To do this, I start off with my content array. That's all the atomic elements that I have, those are all the ones that are displayed in the table view. But what I want is just the selected atomic elements. So to get that, I can't go to the table view and ask the table view for the array of selected items. I can only ask it for the index paths for selected items.
So the table view will give me an array of the index paths for the selected items. I can query those index paths to get the row. I can correlate that with the backing array, the content. And from that, produce the selected elements. Basically, it's this. We make a new array. We loop through the index paths. And then we go back to content and we pull out the corresponding atomic element for the current index paths' row. If you've been accustomed to writing code like this, you can do the same thing in Swift with this.
It's the map function. The important part is still there, it's the part in orange. Just all the the extra infrastructure that's around it has been removed. Next, once I have an array of all the selected items, I want to add up their atomic weights. So to do that, I might traditionally use a foreign loop where I first declare a variable that's set to zero, then I just iterate through the selected objects and just add to that, in this case, D, their weight.
If you are accustomed to doing this kind of thing with a for-in loop, you can do the same thing in Swift, with a reduce, where we set the initial value as zero, and then we just patch in a closure that takes the initial value, that's zero, and then appends to it the next item being passed in, adds them all up.
Let me just show you the code, though I will give you a preview that we can do the whole thing with just a single line of code like this. One of the graphic designers was asking me when he saw the presentation, can you make that fit on one line?
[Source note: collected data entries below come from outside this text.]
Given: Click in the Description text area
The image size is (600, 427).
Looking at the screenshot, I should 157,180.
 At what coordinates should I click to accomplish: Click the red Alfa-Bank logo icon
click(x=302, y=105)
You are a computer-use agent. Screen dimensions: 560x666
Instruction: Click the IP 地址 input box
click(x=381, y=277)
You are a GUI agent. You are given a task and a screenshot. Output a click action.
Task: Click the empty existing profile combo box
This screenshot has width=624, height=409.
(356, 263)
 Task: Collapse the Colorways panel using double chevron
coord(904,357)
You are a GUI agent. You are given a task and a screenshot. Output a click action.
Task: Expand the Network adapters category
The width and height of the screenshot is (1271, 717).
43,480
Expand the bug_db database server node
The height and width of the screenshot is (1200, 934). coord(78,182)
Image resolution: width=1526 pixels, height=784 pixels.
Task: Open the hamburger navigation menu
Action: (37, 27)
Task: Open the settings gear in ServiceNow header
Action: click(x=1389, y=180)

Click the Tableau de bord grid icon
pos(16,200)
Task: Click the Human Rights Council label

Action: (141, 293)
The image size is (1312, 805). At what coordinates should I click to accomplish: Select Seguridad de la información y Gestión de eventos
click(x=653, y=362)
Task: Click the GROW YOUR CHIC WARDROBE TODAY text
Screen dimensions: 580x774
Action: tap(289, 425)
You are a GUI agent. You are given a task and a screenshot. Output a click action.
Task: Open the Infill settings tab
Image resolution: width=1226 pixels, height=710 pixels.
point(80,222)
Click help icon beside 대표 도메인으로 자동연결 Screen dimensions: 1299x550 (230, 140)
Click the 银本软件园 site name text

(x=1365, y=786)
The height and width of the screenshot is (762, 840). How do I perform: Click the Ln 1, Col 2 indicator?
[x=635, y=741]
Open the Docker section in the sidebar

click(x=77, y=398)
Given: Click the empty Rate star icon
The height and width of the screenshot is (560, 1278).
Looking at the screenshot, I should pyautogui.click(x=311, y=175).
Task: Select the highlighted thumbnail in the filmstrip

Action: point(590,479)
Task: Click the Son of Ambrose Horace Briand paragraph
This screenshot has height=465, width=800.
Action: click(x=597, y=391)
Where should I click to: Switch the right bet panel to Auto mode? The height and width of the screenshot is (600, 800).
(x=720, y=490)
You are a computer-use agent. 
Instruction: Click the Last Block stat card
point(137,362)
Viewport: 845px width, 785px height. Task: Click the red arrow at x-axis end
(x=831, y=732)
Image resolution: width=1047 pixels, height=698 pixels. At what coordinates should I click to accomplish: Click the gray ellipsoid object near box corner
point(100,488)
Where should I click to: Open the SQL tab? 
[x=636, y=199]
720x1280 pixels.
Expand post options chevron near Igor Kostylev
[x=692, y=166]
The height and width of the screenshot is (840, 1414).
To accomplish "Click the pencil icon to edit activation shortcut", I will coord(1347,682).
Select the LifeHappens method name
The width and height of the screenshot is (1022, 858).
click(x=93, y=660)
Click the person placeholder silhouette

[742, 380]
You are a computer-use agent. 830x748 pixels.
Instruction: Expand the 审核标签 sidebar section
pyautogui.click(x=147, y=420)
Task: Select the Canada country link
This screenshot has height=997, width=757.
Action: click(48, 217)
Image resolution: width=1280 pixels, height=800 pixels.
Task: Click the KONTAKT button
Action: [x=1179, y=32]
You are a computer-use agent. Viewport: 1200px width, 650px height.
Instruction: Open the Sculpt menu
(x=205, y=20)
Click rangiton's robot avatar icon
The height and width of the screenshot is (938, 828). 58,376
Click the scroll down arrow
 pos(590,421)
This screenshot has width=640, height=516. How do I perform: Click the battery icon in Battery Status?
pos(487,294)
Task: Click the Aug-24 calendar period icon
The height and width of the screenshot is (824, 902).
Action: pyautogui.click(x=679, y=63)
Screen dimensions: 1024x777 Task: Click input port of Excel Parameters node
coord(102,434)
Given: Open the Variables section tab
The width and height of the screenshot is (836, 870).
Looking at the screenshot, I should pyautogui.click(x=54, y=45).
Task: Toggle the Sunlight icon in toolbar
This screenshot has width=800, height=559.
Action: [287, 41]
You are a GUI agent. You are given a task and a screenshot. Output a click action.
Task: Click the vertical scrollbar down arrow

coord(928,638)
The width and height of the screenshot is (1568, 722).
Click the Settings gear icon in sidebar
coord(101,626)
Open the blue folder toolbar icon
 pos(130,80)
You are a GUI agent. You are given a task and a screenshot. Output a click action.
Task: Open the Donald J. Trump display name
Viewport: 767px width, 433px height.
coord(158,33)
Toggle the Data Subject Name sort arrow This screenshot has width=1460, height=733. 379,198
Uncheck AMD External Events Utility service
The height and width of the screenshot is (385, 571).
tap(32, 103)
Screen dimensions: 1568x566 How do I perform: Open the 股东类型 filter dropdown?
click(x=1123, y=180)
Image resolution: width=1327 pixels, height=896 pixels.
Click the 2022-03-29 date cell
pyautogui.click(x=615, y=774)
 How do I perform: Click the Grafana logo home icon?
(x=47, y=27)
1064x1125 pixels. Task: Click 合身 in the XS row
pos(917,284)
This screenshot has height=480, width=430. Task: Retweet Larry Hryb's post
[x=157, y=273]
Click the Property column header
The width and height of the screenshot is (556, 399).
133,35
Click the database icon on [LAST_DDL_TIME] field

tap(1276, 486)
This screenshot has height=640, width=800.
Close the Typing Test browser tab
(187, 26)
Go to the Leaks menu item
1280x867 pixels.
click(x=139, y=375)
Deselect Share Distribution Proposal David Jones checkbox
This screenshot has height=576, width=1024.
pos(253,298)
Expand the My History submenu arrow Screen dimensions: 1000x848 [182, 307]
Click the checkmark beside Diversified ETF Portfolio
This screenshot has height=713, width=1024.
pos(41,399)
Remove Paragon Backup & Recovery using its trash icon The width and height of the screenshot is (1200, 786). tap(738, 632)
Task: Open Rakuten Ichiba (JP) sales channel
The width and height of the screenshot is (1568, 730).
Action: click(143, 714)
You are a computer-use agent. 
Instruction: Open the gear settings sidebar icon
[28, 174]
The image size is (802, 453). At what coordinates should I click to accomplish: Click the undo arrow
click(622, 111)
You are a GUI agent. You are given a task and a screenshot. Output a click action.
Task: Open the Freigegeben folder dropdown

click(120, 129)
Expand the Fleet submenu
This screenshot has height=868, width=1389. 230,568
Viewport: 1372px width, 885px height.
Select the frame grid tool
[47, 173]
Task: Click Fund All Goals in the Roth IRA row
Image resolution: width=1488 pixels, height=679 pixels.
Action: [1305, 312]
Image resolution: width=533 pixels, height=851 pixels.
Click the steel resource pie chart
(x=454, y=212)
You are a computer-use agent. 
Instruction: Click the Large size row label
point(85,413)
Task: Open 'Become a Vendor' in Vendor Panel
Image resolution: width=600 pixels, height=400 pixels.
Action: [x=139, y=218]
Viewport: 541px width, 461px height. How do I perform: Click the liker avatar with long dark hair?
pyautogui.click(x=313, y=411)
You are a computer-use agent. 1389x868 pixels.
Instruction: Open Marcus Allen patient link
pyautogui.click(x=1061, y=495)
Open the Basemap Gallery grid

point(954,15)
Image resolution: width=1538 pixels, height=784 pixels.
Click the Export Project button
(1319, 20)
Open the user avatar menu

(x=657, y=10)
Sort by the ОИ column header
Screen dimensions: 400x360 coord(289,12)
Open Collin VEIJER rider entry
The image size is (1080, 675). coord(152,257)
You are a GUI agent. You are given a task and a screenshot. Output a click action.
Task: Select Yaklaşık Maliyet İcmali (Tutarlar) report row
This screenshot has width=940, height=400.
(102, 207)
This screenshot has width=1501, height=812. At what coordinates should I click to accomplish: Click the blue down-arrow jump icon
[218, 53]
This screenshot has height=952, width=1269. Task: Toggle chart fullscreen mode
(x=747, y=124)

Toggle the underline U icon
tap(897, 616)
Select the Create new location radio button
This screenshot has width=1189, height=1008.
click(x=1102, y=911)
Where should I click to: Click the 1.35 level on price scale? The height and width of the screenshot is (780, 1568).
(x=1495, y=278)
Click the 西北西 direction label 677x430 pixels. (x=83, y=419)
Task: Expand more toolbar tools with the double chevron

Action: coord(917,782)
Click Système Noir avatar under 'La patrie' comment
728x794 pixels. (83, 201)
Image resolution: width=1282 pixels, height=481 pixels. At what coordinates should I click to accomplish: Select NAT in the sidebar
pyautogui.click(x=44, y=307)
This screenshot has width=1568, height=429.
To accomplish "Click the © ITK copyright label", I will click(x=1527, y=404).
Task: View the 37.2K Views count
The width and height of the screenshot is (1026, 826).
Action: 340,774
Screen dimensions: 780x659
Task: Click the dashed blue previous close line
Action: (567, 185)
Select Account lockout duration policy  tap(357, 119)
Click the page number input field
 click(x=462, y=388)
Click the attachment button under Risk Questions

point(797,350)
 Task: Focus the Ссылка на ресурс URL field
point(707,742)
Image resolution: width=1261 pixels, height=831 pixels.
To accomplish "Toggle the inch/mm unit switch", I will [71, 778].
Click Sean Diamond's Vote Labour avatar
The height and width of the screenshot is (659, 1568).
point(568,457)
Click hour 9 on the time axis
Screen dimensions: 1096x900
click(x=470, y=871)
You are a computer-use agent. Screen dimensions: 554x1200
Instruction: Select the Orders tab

It's like, not really, no, I don't think you could see it then. Let's switch over to the demo computer.
Alright. So here's the function that does all the work. I start off by ensuring that I have more than two items selected. So you can see I am using a where clause on an if to say that as long as the selected items count as greater or equal to two, continue executing this code.
Then I use map so I can actually get the objects that are selected by the table view, not the index paths. And then use reduce to add it all up. And then in the end just passed it through a number formatter and stick it up in the title. If you wanted to see the same thing on a single line, it would look like that. When I run the program, it adds them all up and puts them up top. That's showing map and reduce to make it easier to work with items that back a table view.
Alright. In summary, I'm hoping you will see that there's a lot of advantages to incorporating Swift, even with your existing Objective-C projects. It's not hard to do, and there's a lot of benefits to it. You don't have to throw away any existing code, and you get to use these modern and powerful techniques, like reducing and maps and these powerful structs, so forth.
For more information, come see us in the labs, check out our documentation, check out the Developer Forums, or send Stefan an email. He loves to get mail. You can just tell him the conference is going well, that would be fine. And with that, I'd like to thank you, and have a great conference.